In bemoaning the chasm between rich and poor, Reich harps on high CEO salaries but ignores how rapidly corporate pay tails off below this level. He also avoids mentioning that many of the best-off people in America have their pay fixed by political means, or otherwise batten on government largess--civil servants, doctors, lawyers, foundation executives, and academics, for example. Could it be that the government is actually causing some of the disparity by subjecting the lower ranks to the market while insulating the rich? Or by sopping up investment funds? Or by a vast regulatory apparatus that raises the need for paper pushers? Don't ask Reich. But you can ask "B," who, as you will not learn in the book, looked out over a recent fundraiser of fat cats and joked about how many people have gotten so rich helping the poor.
The government described by Reich is also wildly incompetent at every level. A modest reform in the administration of unemployment compensation finally gets through, more or less by accident, but it takes 20 years. At one point Department of Labor regulators are hell-bent to zap a minor-league baseball team for child labor law violations because it used a bat boy. Reich stops this, but solely because of the bad press it generated for his department and without a thought that strict enforcement of the law is flawed in other, less eye-catching areas.
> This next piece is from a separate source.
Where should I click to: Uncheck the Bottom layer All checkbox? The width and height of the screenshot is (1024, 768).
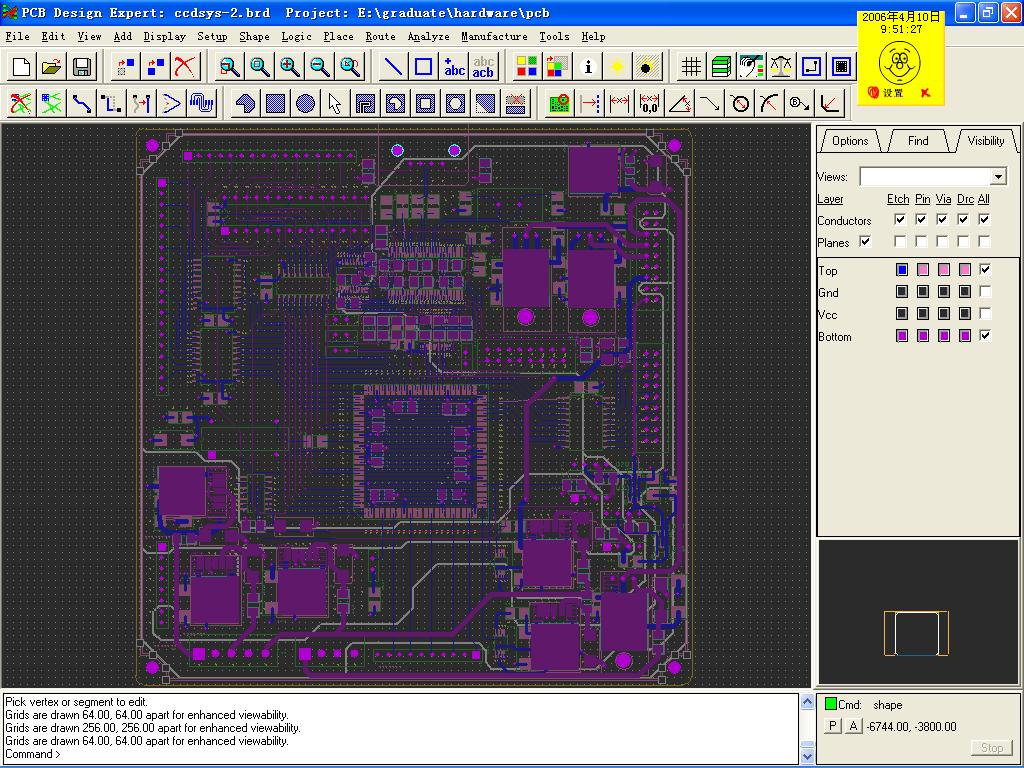[x=985, y=336]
The White House is a pediacracy, without structure or coherence, lurching from one position to another, consumed by politics, swallowed up by concern over the deficit and then by the values of Morrisism. The cynicism of the good Democrats in Congress is exceeded only by the cynicism of the bad Republicans.
Nonetheless, this is the government that Reich wants to endow with even more power to tax, micromanage, spend, and regulate. On the basis of the evidence he presents, you wonder how he avoids becoming a libertarian. He avoids it easily, though, largely by exhibiting the most irritating characteristic of modern liberalism--self-righteousness. He shows no awareness that any opponent could possibly be his moral equal, acting on principle. He jumps from facile analysis to policy prescription (more power and money for DOL programs), then elevates the conclusion into a moral imperative which automatically converts opposition into immorality.
In end, you are left with puzzles. If anyone is qualified to make a coherent case for liberalism, it is Reich. So why does he completely shun the attempt? Does he actually believe his own propaganda? Does he care about nothing but selling books, and political analysis does not sell these days? Does he find the degeneration of his party into a pirate band glued together solely by love of loot too awful to gaze upon?
Does he really think such a party will help the downtrodden? Why does he focus his animus on "business," ignoring other targets--does he think business people have a monopoly on avarice? Or that avarice for power is not as deadly a sin as avarice for money? If the propaganda portion of this book presents the best case that one of the ablest liberals can summon up, then the left is in sad shape indeed.